The polyamines putrescine, spermidine and spermine play an essential role in cell differentiation and proliferation. Inhibition of the rate-limiting enzymes of polyamine biosynthesis, ornithine decarboxylase (ODC) and S-adenosylmethionine decarboxylase (AdoMetDC), has been proposed as a therapeutic strategy against cancer and parasitic infections. In the case of Plasmodium falciparum, the causative agent of malaria tropica, this approach is especially interesting, because here both key enzymes, ODC and AdoMetDC, are combined in a bifunctional protein, ODC/AdoMetDC. This arrangement has not been found in any other organism investigated so far. We report the cloning and recombinant expression of the ODC domain of P. falciparum in Escherichia coli.
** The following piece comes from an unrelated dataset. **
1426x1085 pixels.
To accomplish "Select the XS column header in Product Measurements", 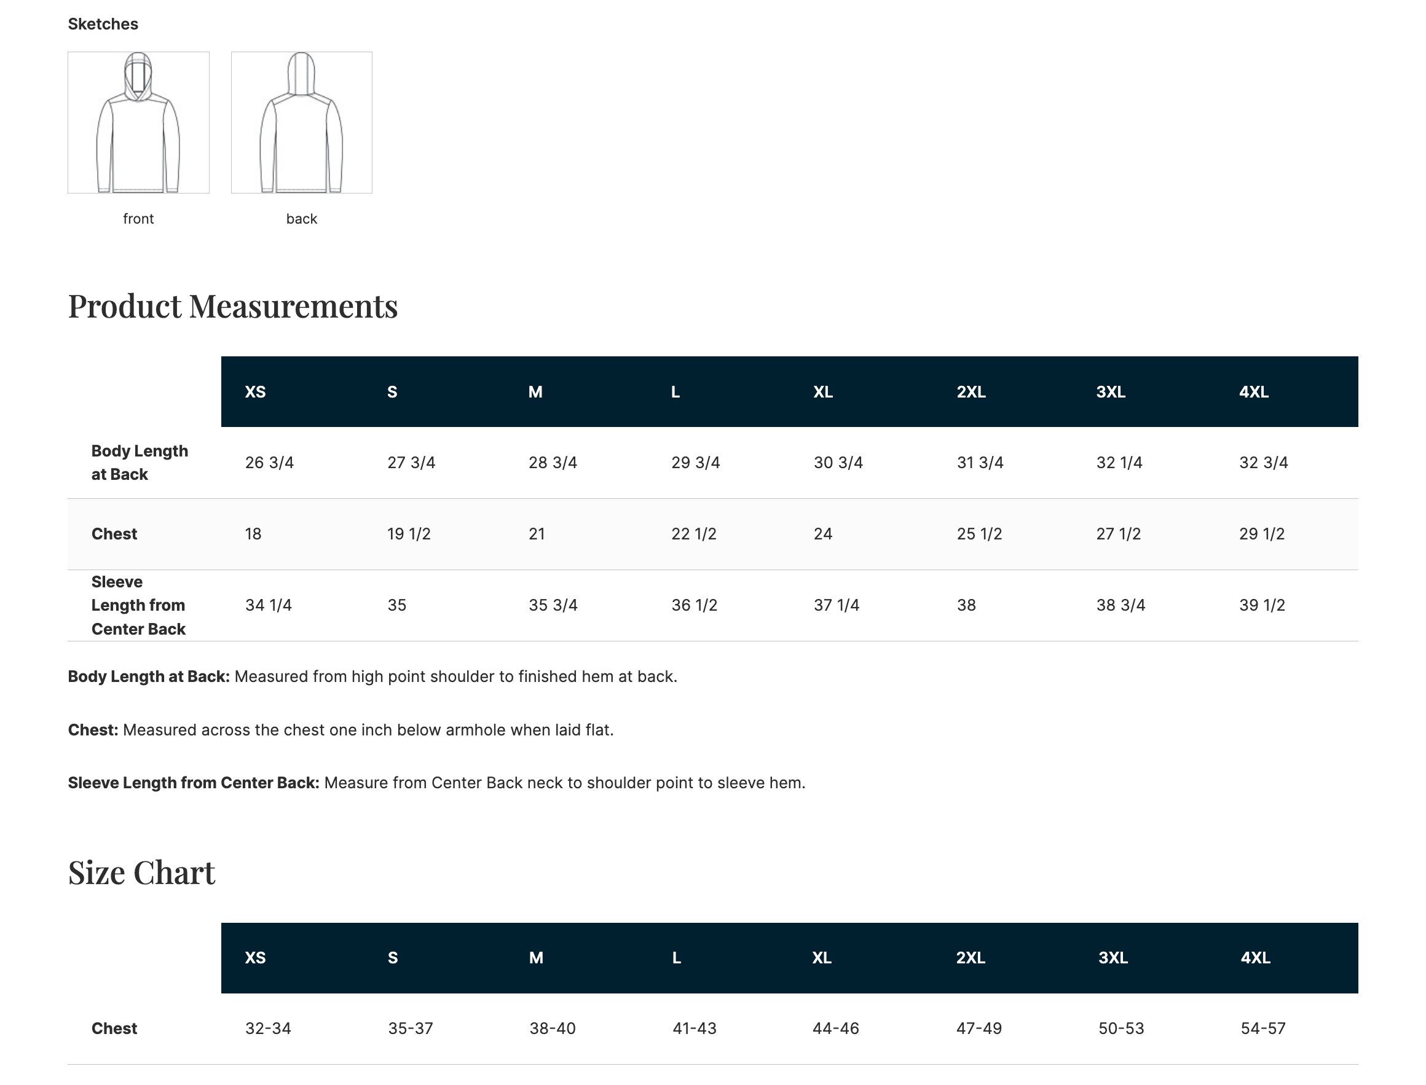I will coord(255,392).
First, we expressed the mere recombinant ODC domain (rPfODC). Secondly, we expressed the recombinant ODC domain in conjunction with the preceding part of the hinge region of the bifunctional ODC/AdoMetDC (rPfHinge-ODC). K(m) values for L-ornithine were 47.3 microM for the rPfHinge-ODC and 161. 5 microM for the rPfODC. Both recombinant enzymes were inhibited by putrescine, but the K(i) value for the rPfHinge-ODC was 50.4 microM (IC(50)=157 microM), whereas the IC(50) for the rPfODC was 500 microM. Spermidine was a weak inhibitor in both cases. alpha-Difluoromethylornithine inhibited the rPfHinge-ODC with a K(i) value of 87.6 microM. For two novel ODC inhibitors, CGP52622A and CGP54619A, the K(i) values of the rPfHinge-ODC were in the nanomolar range.